─── INFORMATION SHOWN ───

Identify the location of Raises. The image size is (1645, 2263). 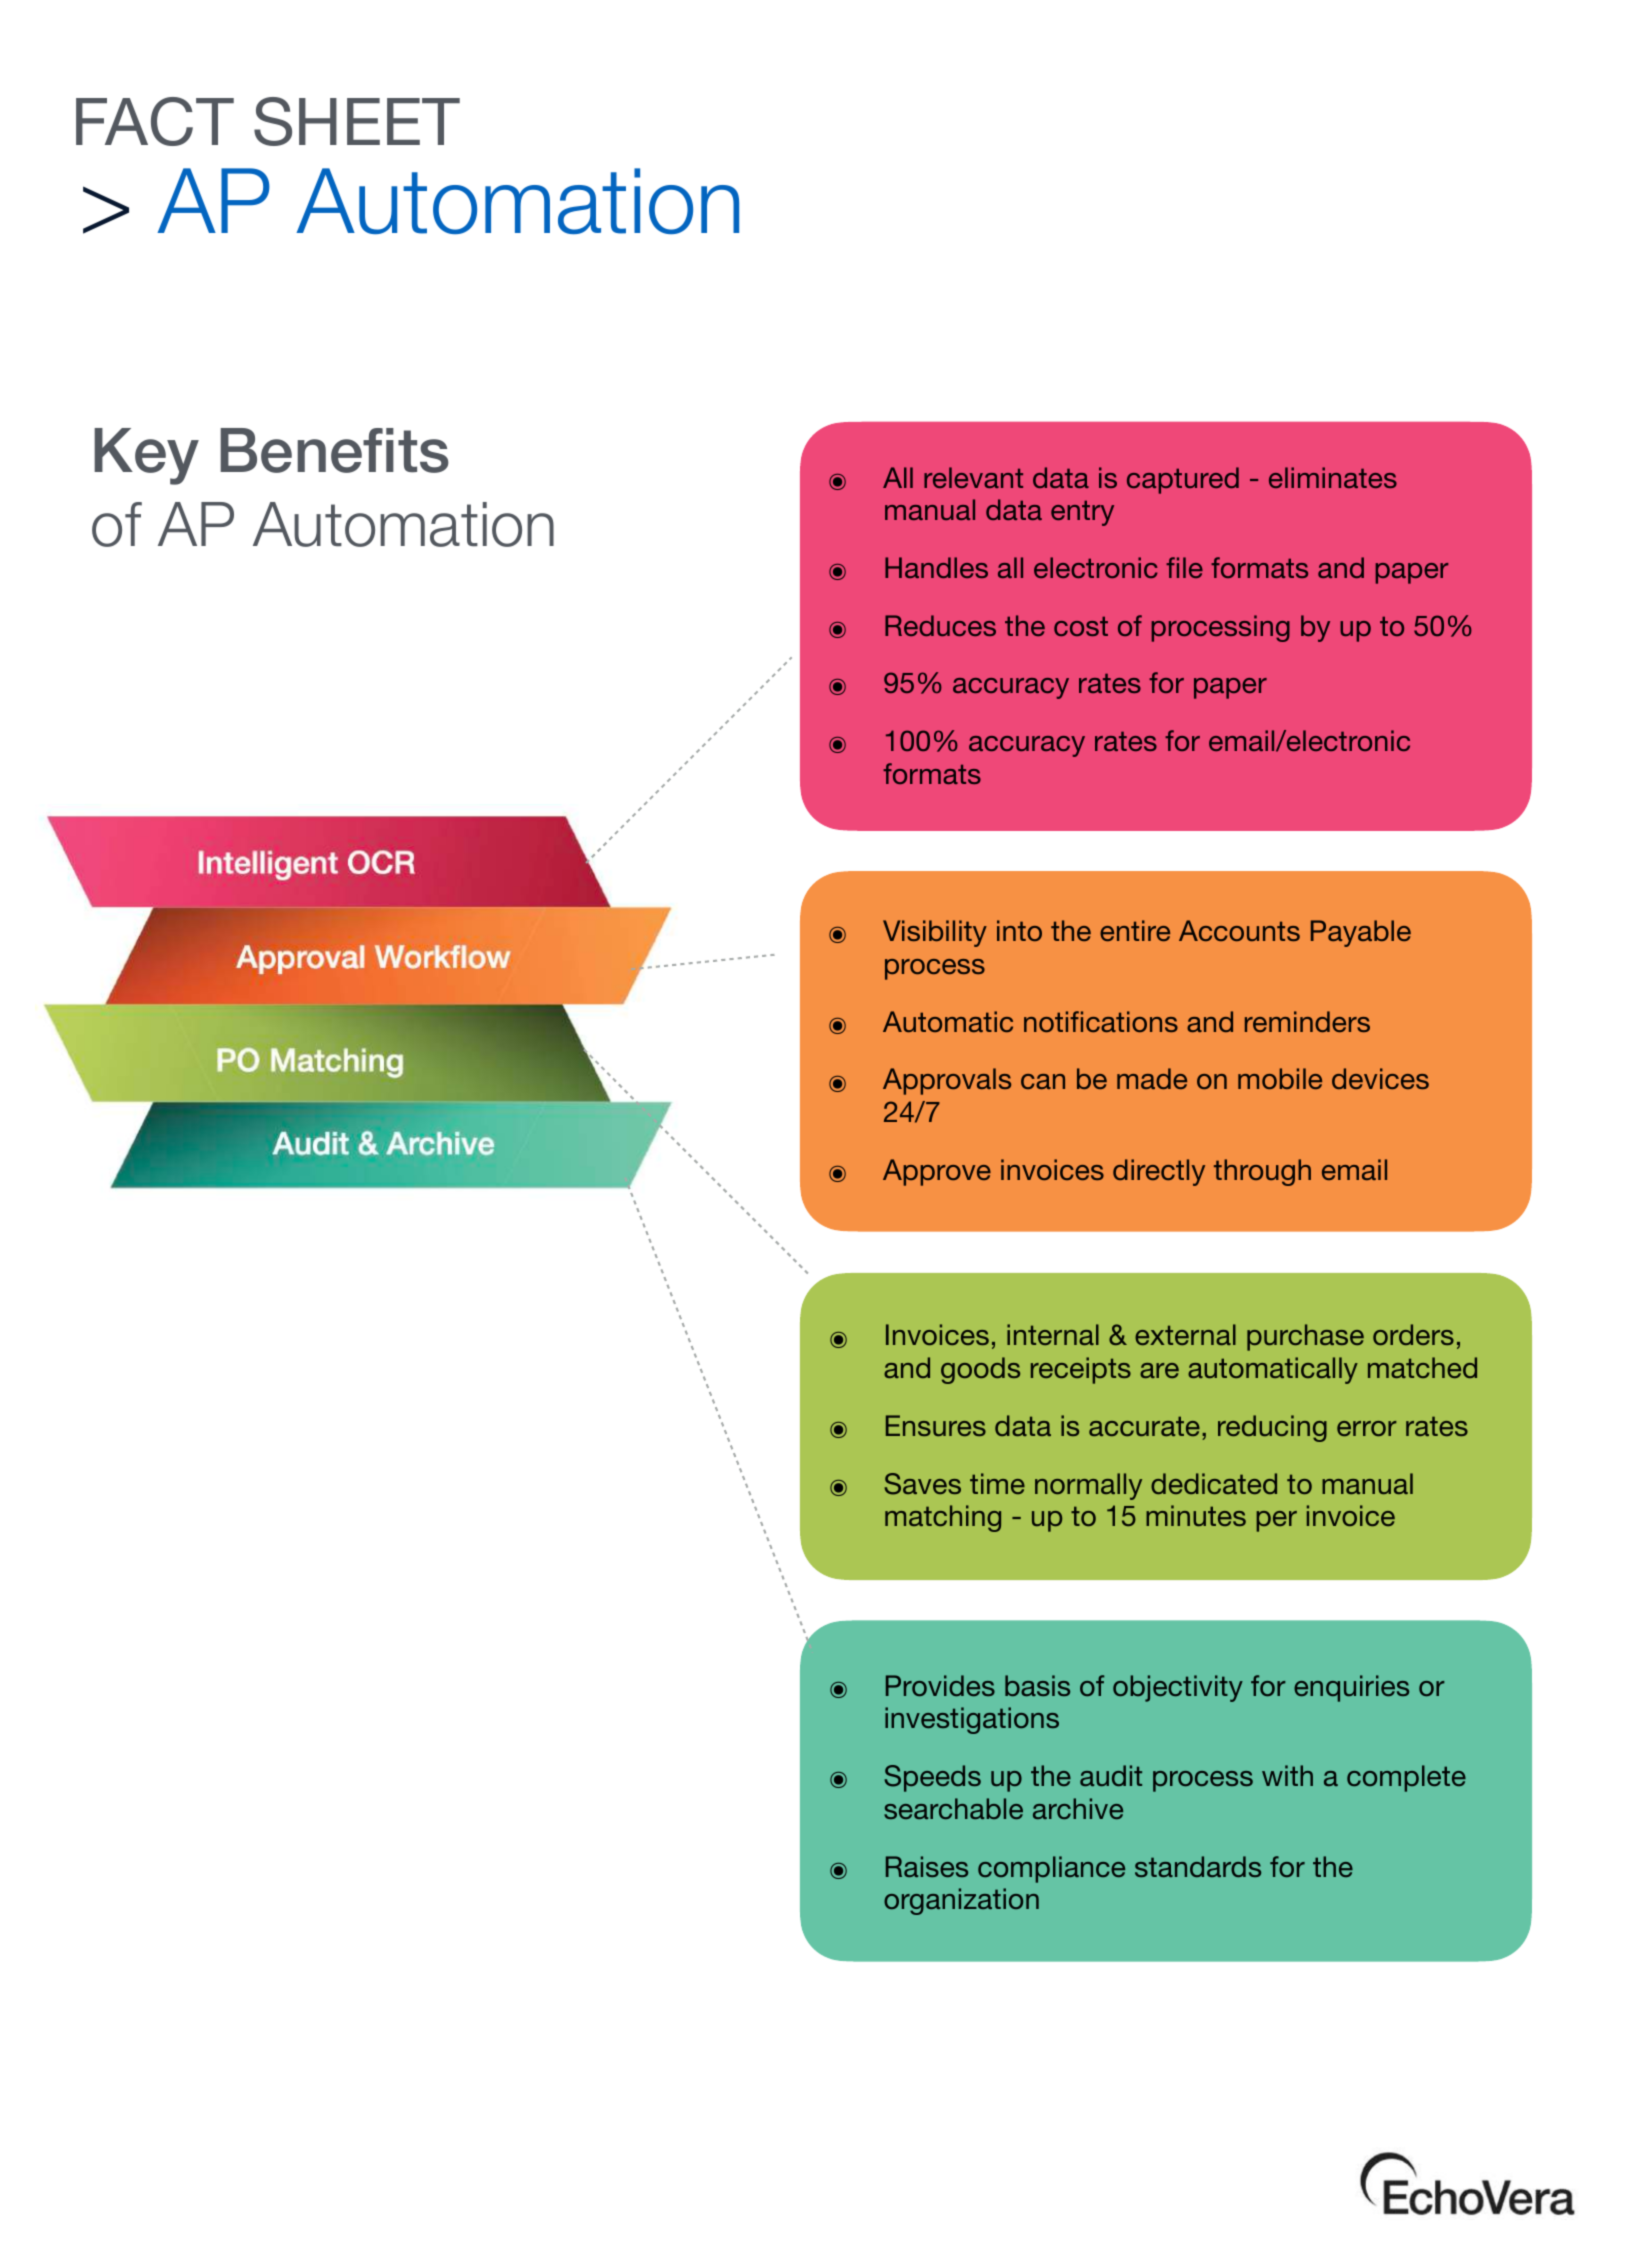
(927, 1866).
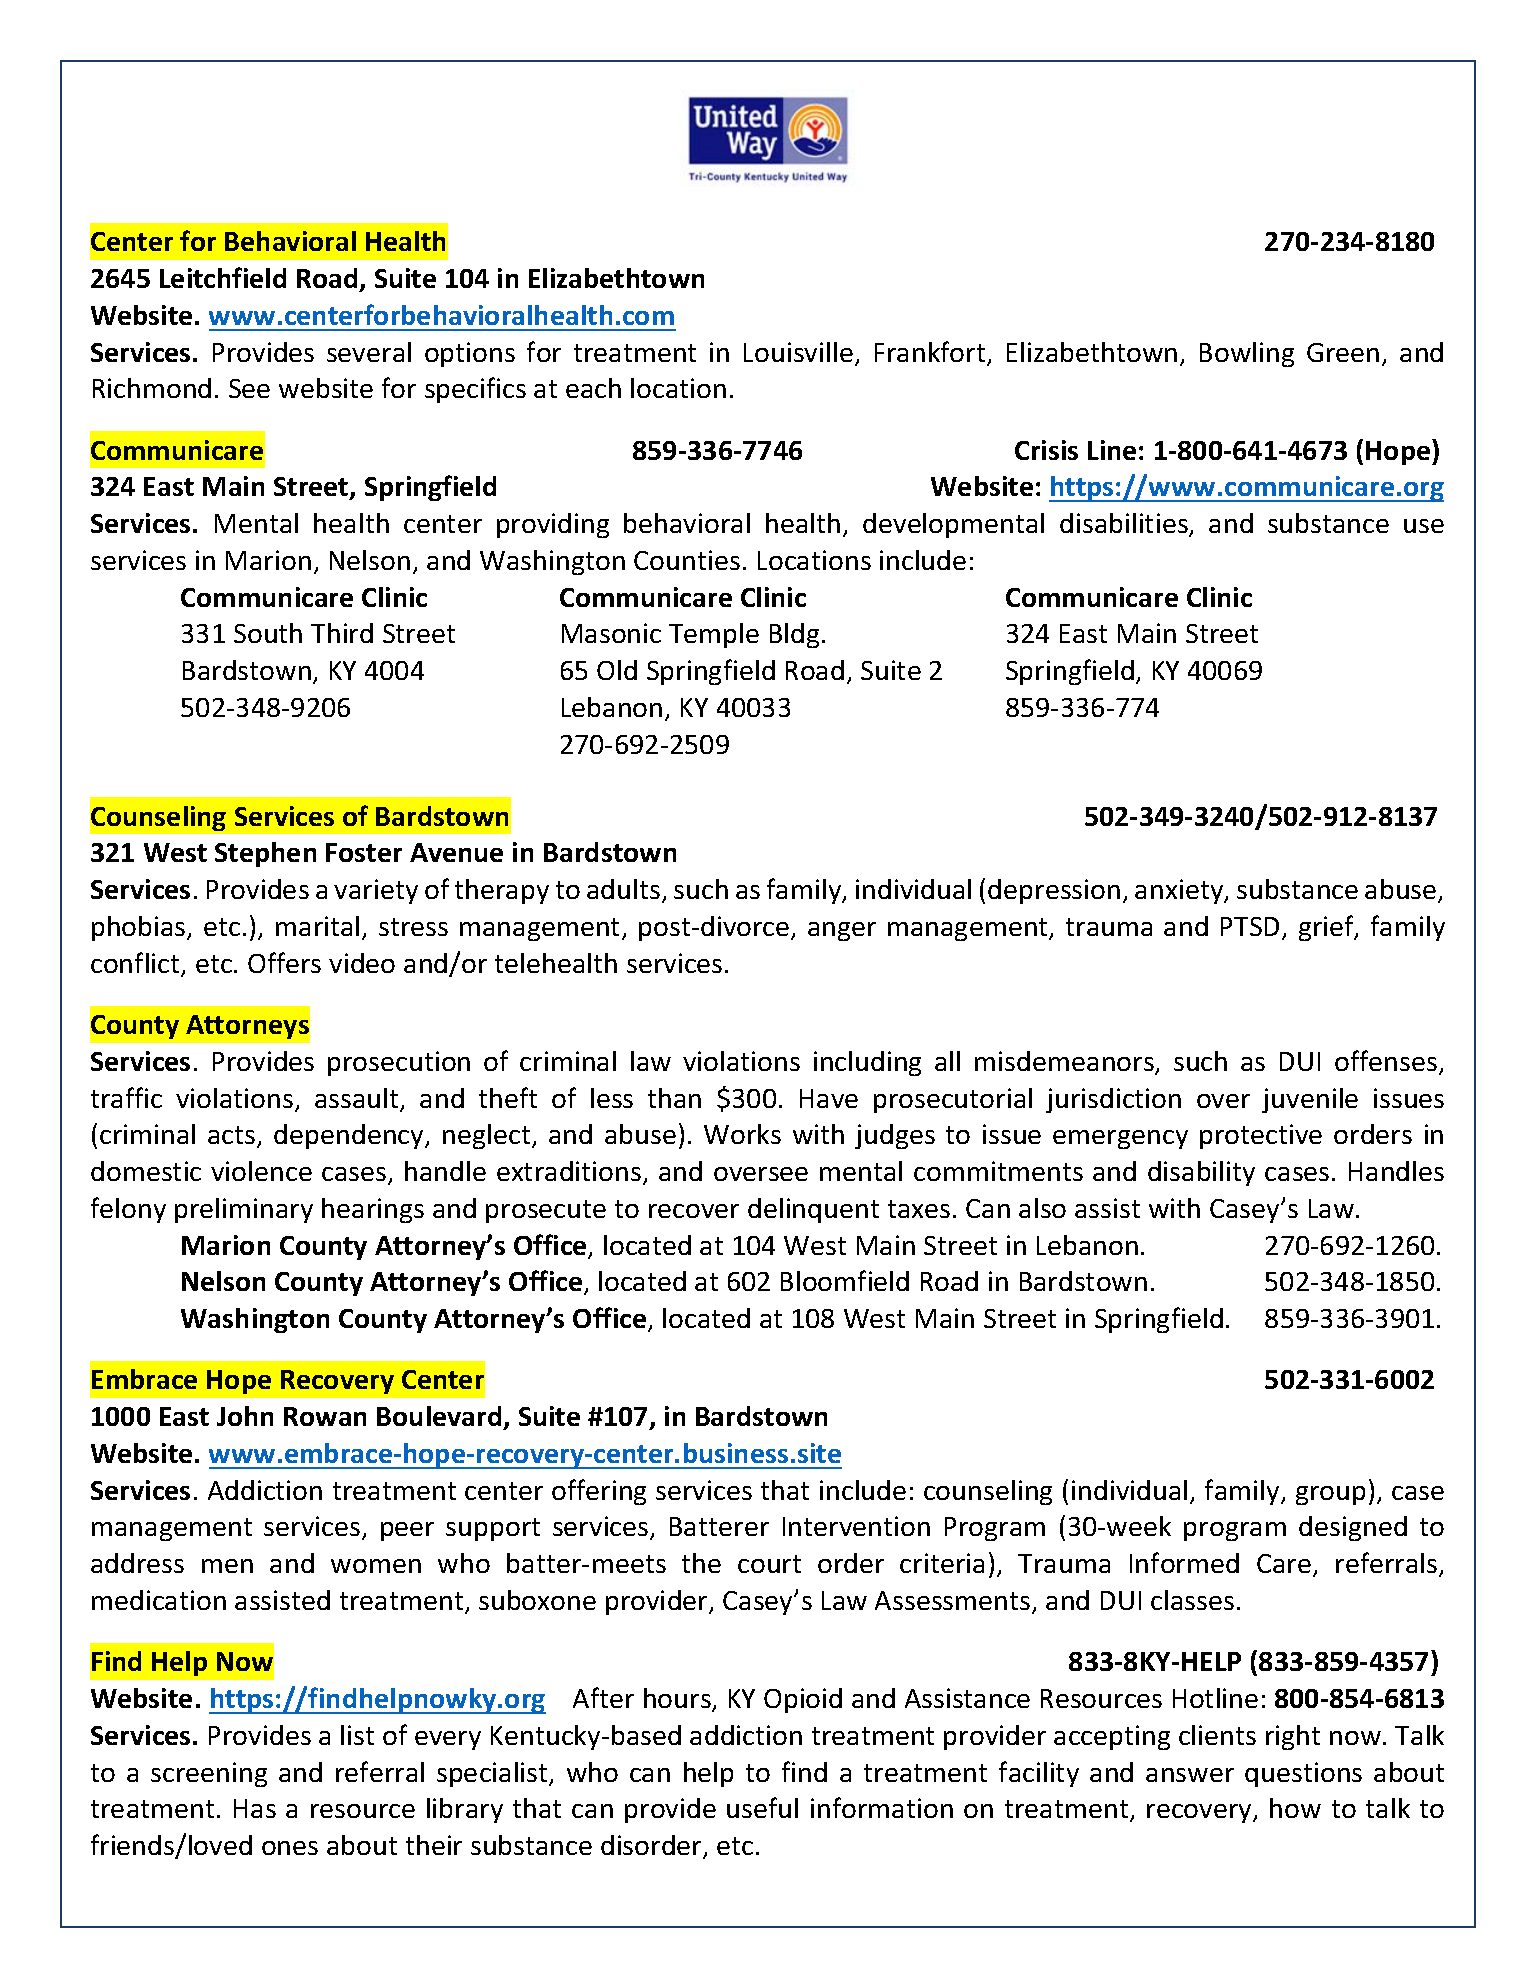 The image size is (1536, 1988). Describe the element at coordinates (1180, 891) in the document. I see `anxiety` at that location.
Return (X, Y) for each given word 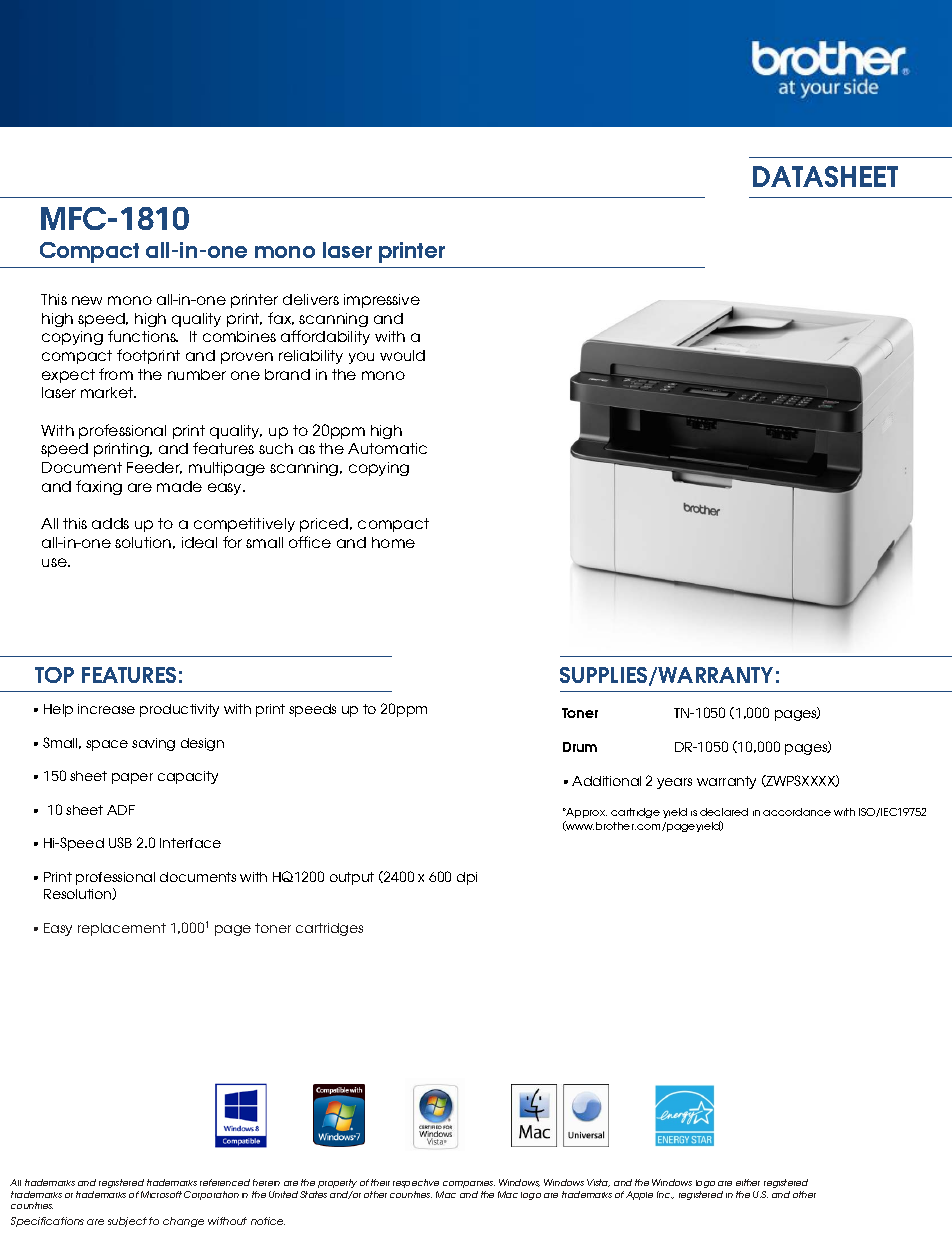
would (402, 355)
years (674, 783)
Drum (580, 747)
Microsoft (161, 1194)
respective (416, 1183)
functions (143, 336)
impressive (382, 301)
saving (153, 744)
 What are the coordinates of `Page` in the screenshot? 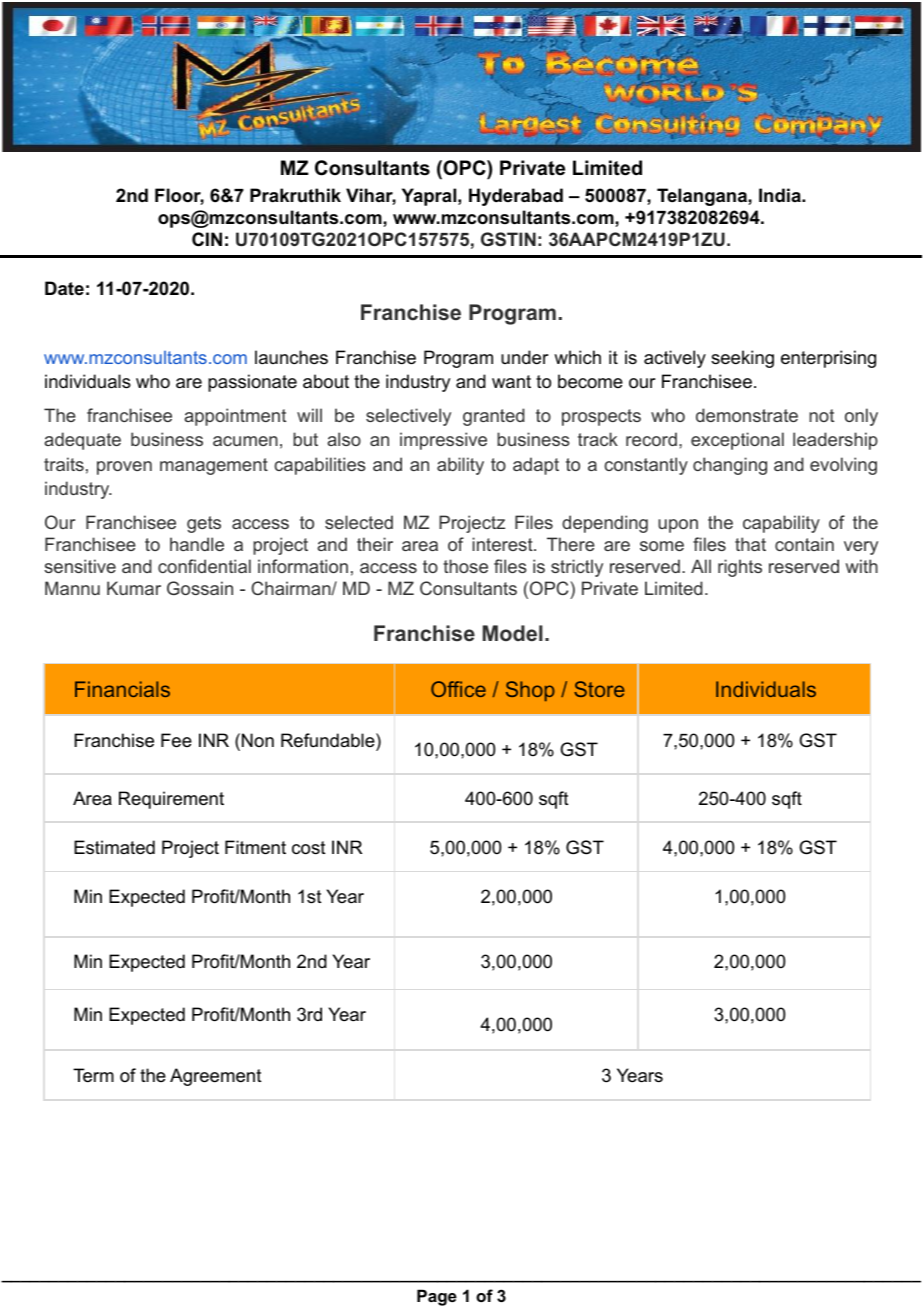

───

◆ TASK GOAL:
Switch "screenshot" to "capture" throughout the entries above and reproduce all of them with no other change, omitting the pictures.

◆ RESPONSE:
Identify the location of Raises. The image size is (1645, 2263). 
(927, 1866).
 The image size is (1536, 1988). Describe the element at coordinates (1180, 891) in the document. I see `anxiety` at that location.
Return (X, Y) for each given word 
would (402, 355)
years (674, 783)
Drum (580, 747)
Microsoft (161, 1194)
respective (416, 1183)
functions (143, 336)
impressive (382, 301)
saving (153, 744)
 What are the coordinates of `Page` in the capture? 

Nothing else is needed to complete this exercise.